Permanent Linkby flowingtears on Fri Apr 13, 2012 12:28 pm

*possible trigger*

It's been over a month since I wrote here. I ended up needing a skin graft for my burns. I was sort of forced to go to A&E, but nobody forced me to go ahead with the skin graft.

That was a week and a half ago, and I've cut once since then, but didn't need to go to A&E.
I've decided I'm not seeing my psychiatrist any more. Part of this is because she's leaving soon, and it hurts less if I quit first. Part of this is because I really see no point in continuing to see a psychiatrist. I'm not taking medication, and I have a therapist if I need to talk.

I'm still seeing my community psychiatric nurse once a week. I'm not going to continue with that for much longer either though. She really doesn't get me at all. She told me on Wednesday that I feel the way I do because I want to.

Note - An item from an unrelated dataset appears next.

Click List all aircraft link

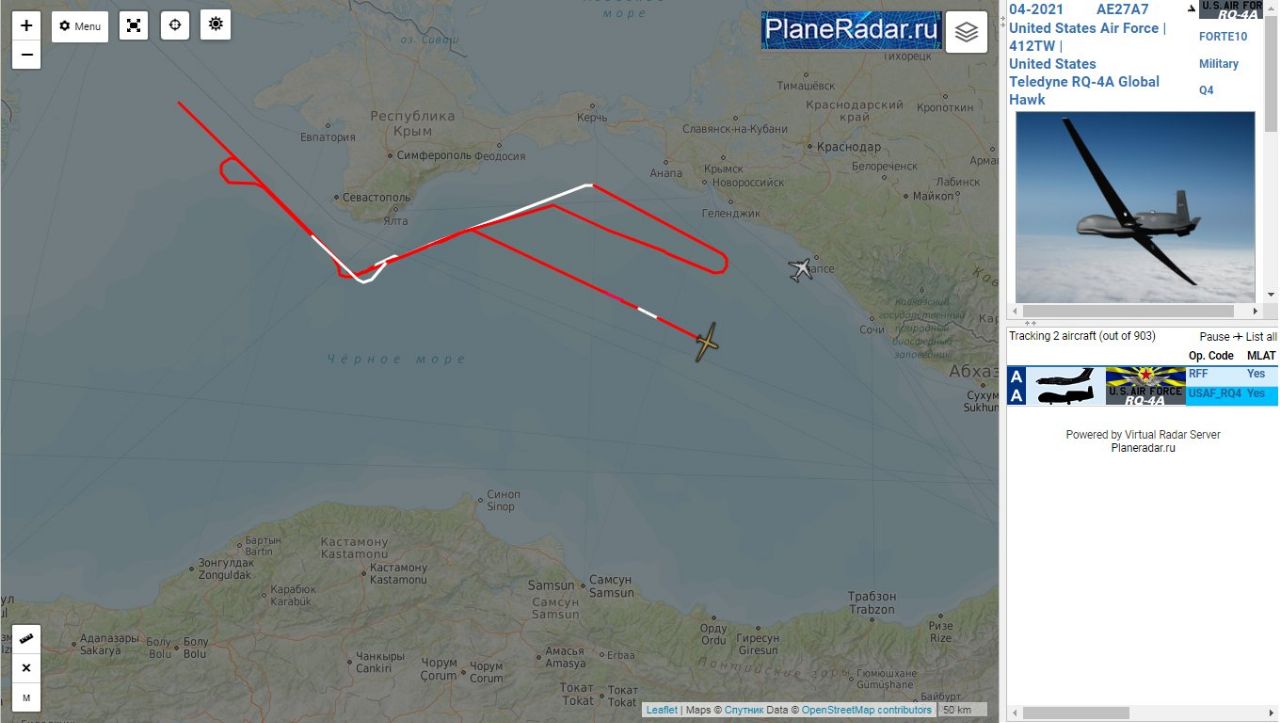pyautogui.click(x=1261, y=337)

Which I disagree with. I choose how I respond to my feelings, I choose my actions, but I don't choose my feelings.

Oh, I'm also still attending outpatients appointments to get the skin graft checked, and I have to go and get my dressing changed 3 times a week. I really shouldn't have burned myself so badly, even with a skin graft I was told it'll take months to heal, and that's if the skin graft takes properly (it didn't look so great today).

I alternate between feeling detached, and feeling completely overwhelmed. I feel like it's only a matter of time until I do something drastic. My CPN and therapist keep pointing out how well I'm functioning. I manage to turn up for appointments, true, but that's about all I manage to do. They don't see me when I'm alone, panicking and in tears, wanting to destroy myself, desperate for anything to make me feel better. I try so hard to make it look like I'm coping, like I have everything together. The reality is so much different, but I can't bring myself to drop the pretence. And even when I do try to drop it, when I try to be honest, when I try to say that, no, I'm actually not really functioning, others try to make out like I'm lying.